Votes for sale, anyone?

Buena Bernal, Chay F. Hofileña

This is AI generated summarization, which may have errors. For context, always refer to the full article.

This year’s elections show how the players are improving on established forms of vote buying and vote selling

MANILA, Philippines – Local races are often marred with allegations of vote buying and vote selling, making you wonder whether the strategy is more cost-efficient compared to running a clean campaign.

Some operators say that not all sums given to voters are blatant forms of bribery. They explain that sums are distributed to “facilitate” the voting of people who do not have the means to travel to their voting precincts or who could not afford to be away from their day jobs. The money given to them by candidates is intended to make voting an easier, less painful exercise.

Admittedly, the subtle message is that the voter at the receiving end should vote for the candidate who gave the money through his ward leaders. In true Philippine fashion, elections are a lot about organization as they are about machinery.

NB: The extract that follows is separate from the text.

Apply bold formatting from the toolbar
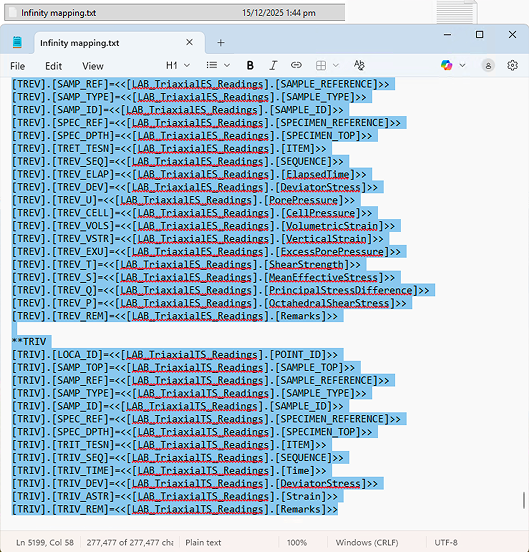The height and width of the screenshot is (552, 529). [250, 65]
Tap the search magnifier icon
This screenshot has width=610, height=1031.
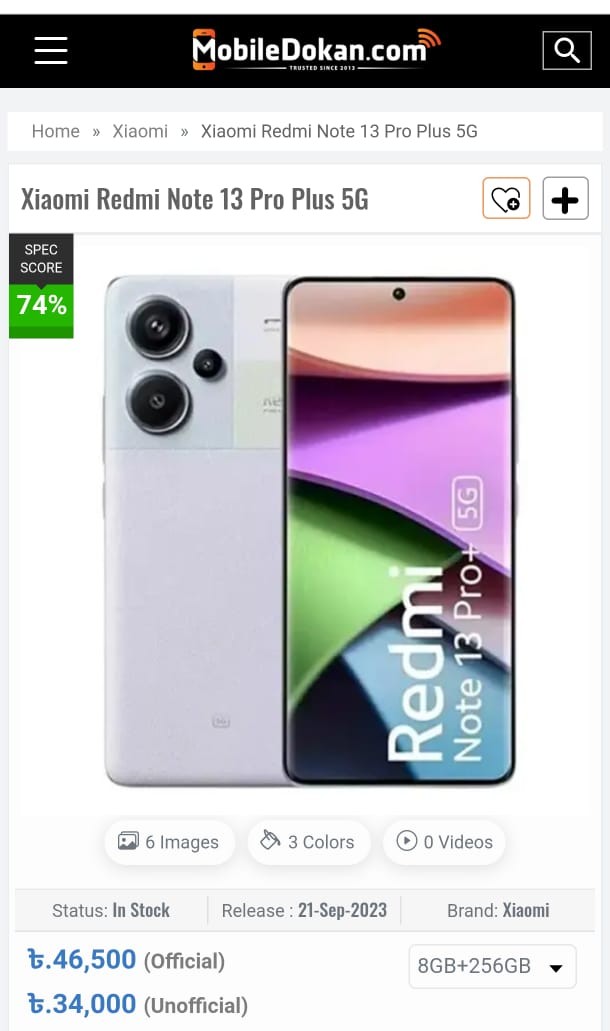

In the past elections, as in the present, “ward leaders” are tapped to organize communities and even families, down to the barangay level. Money, health cards, and other goods are distributed down the vote chain, with ward leaders accounting for every family member-beneficiary who is, more often than not, counted on to add to a candidate’s vote tally.

Some candidates are methodical in their approach, making sure that an organized machinery delivers the votes with clear accountabilities. The organization begins at the district level where a campaign coordinator finds contacts in each district area. They in turn work with specific barangay captains who, in turn, identify key people at the purok level. Moving further down, they find leaders at the precinct level who then tap pollwatchers who are expected to work for a candidate and get paid in exchange. 

The objective is to recruit coordinators who will take on various tasks and look for others to bring into the fold, similar to a pyramid style of recruitment.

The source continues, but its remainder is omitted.